GUMC Hosts “Gray Matters” Symposium on Ethics in Neuroscience
Posted in GUMC Stories
APRIL 29, 2015 – Ethics can be a head scratcher – even for neuroethicists.
But Stephen L. Hauser, MD, contributing author of a report by the Presidential Commission for the Study of Bioethical Issues, is helping to tackle the ethical issues head-on. On April 27, he joined a half-day symposium hosted by the Pellegrino Center for Clinical Bioethics at Georgetown University Medical Center to discuss the commission’s report titled Gray Matters: Topics at the Intersection of Neuroscience, Ethics, and Society .
The impetus for the report is the Brain Research through Advancing Innovative Neurotechnologies (BRAIN) Initiative , launched by the Obama Administration to revolutionize our understanding of the human mind and uncover new ways to treat, prevent and cure brain disorders. The report highlights three critical bioethical issues: the capacity for consent, questions of cognitive enhancement and the use — and misuse — of neuroscience in the legal system.
“The symposium provided an opportunity for the public — as well as Georgetown faculty and students — to gain insight to key neuroethical issues arising in and from the BRAIN Initiative,” said James Giordano, PhD , organizer of the symposium and chief of the Neuroethics Studies Program at the Pellegrino Center for Clinical Bioethics.
Georgetown faculty members and Presidential Commission staff joined Hauser in presenting at the symposium.
Who Can Consent?
The issue of capacity for consent presents neuroscientists with a Catch-22. To develop treatments for neurological diseases, patients need to be studied. But patients with neurological diseases often have a diminished capacity to consent to participate in such studies due to their illnesses.
“We really need to involve people affected by these conditions,” said Michelle Groman, JD, associate director of the Presidential Commission for the Study of Bioethical Issues. “To not move forward with this research is to deny people the benefits of research, to deny potential prevention, treatment and cures.”

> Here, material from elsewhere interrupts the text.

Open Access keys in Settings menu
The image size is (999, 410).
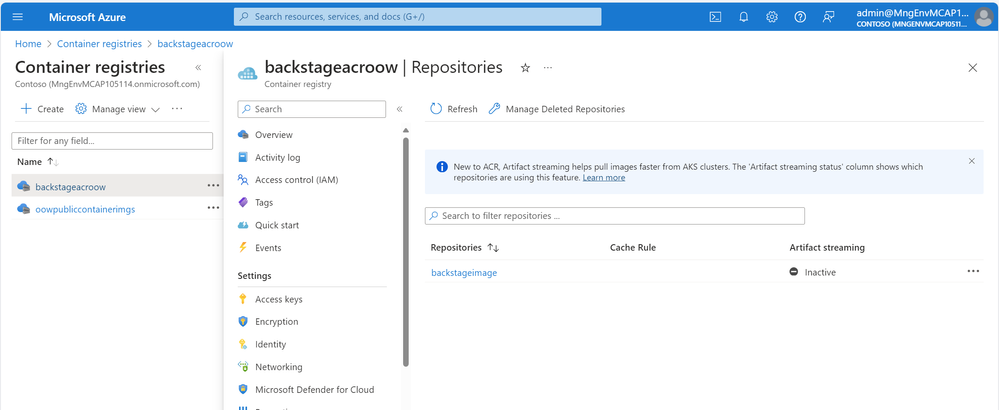[278, 299]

In its report, the commission suggested additional research to close knowledge gaps about impaired consent capacity. It also recommended reducing stigma around patients with neurological diseases and establishing clear requirements for legally authorized representatives of adults with diminished capacity for consent.
Cognitive Enhancement
Cognitive enhancement can run the gamut from ingesting a daily dose of caffeine to modifying specific behaviors. The ethics of cognitive enhancement, then, depend on what is being enhanced and by how much.
Report author Hauser noted that the debate over the ethics of cognitive enhancement has mostly involved improving cognition of otherwise healthy adults. But in their report, the commission included cognitive modulation in specific populations. Hauser pointed to a study that was able to manipulate memories in mice. “Imagine if one could erase the memories of tragic events in the mind of a person with PTSD,” Hauser said.

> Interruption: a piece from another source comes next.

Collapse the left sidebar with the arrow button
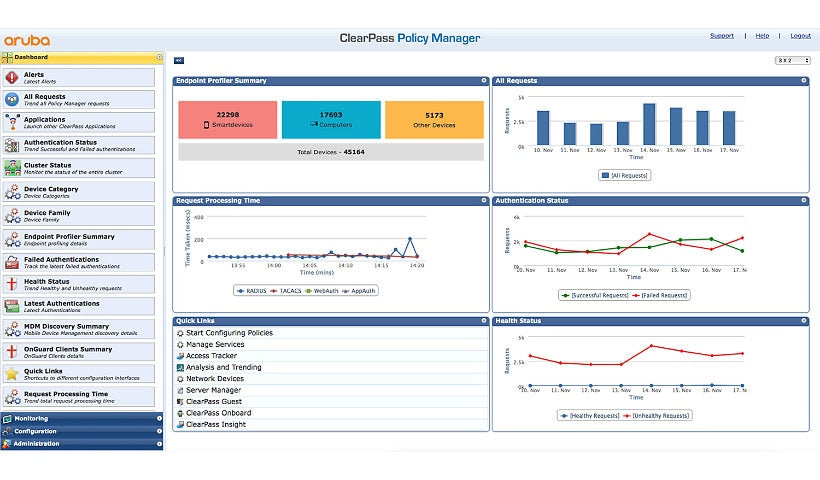tap(179, 61)
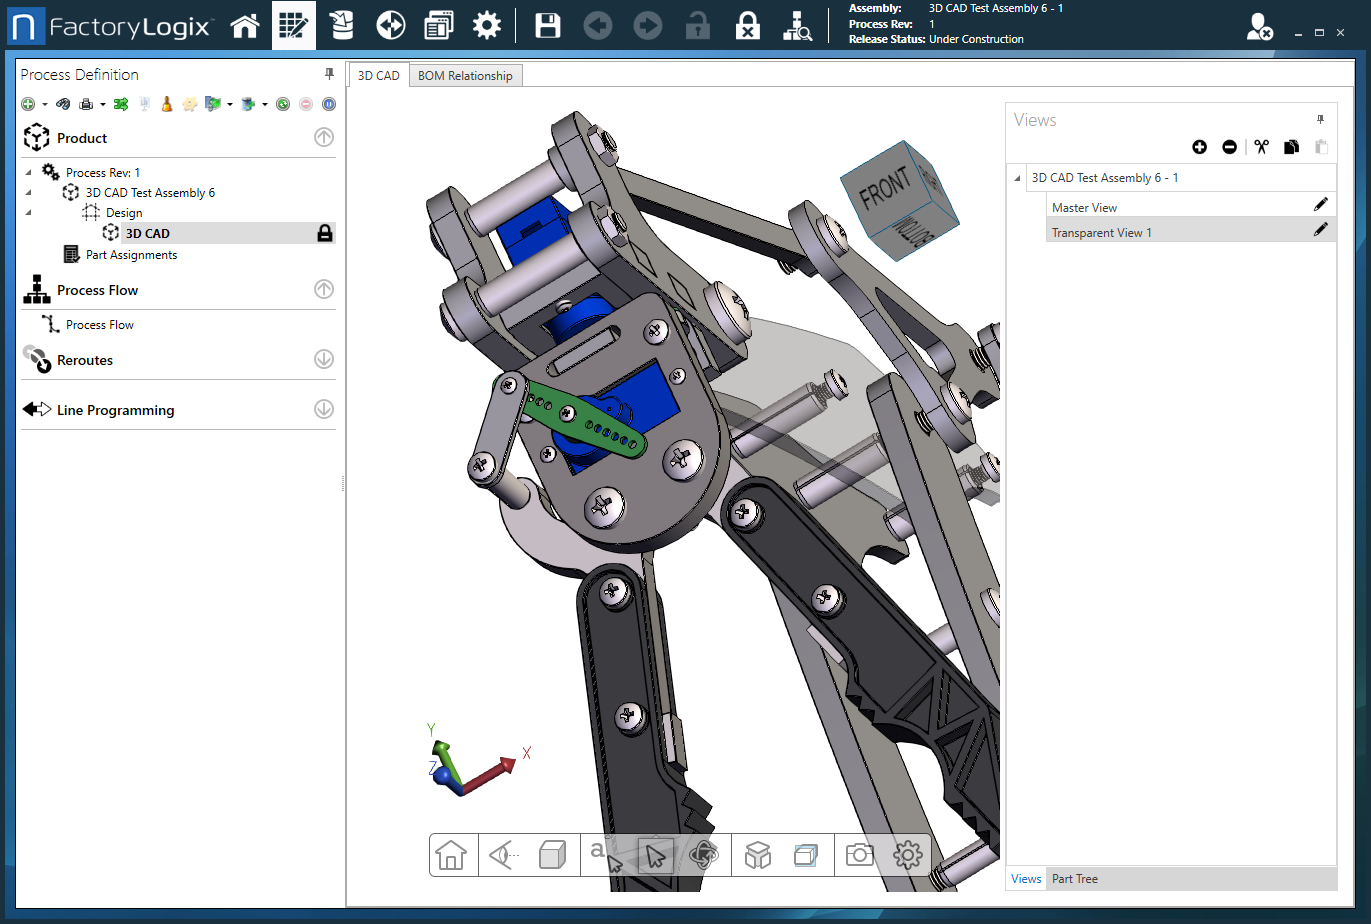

Cognitive enhancement could also prove useful for older adults who experience memory loss or loss of focus. Hauser pointed to a study published in Nature last year that restored 70-year-olds to the memory capability of a 30-year-old after two weeks of training.
Father Kevin Fitzgerald, PhD , Dr. David P. Lauler Chair for Catholic Health Care Ethics at GUMC, raised the question of boundaries. “If we get to the point where we are able to go in and adapt behaviors, what if we had the opportunity to take a little boy who can’t walk, and not just make him walk but make him run faster than any other boy his age?” posited Fitzgerald.
“The commission was unified around the idea that there was nothing inherently unethical about enhancing neural function,” said Hauser, “but we had different ideas about where the boundaries of acceptability may lie.”
The commission’s recommendations included prioritizing existing strategies to maintain and improve neural health, prioritizing treatment of neurological and psychiatric disorders, supporting research on neural modifiers and ensuring equal access to useful treatments.
Legal Implications
According to Hauser, the intersection of neuroscience and the legal system is expanding.
“Defendants are using science to convince juries of their innocence, so we need to be sure that the science is accurate,” said Hauser.
There are several ethical issues involving neuroscience in the legal system. Some experts contend that certain science is simply not ready to be used in legal decision-making. Others believe that the interpretation of science in the courtroom is not accurate. For example, a study that might show clear neural differences on a population level might not have the same — or any — implications on an individual level. And then there are the privacy issues.
“We’re certainly not there yet, but we might be on the threshold of being able to interrogate the neural system in ways that may reveal attributes that we had intended to keep private,” said Hauser.
The commission’s recommendations in the legal arena involve learning more. The commission suggested expanding and promoting educational tools to aid in the understanding and use of neuroscience in the legal system, funding research that studies the intersection of neuroscience and the legal system and enlisting neuroscientists as experts to ensure that attorneys, judges and juries understand the significance of neuroscience.
“The symposium afforded both commentary to the Commission’s report, and in so doing, a broader view of neuroethical topics and their relevance to healthcare, public life and law,” said Giordano.